Task statement ▸ Please pick out every line of the listing below that contains the word "Open" and copy each of those lines.

Target pointing data:

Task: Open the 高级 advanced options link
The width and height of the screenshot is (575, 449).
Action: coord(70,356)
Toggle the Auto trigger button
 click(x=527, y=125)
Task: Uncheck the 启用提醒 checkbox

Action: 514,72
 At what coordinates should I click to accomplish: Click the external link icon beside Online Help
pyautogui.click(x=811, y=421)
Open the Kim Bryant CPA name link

Reply ▸
Task: Open the 高级 advanced options link
Open the Kim Bryant CPA name link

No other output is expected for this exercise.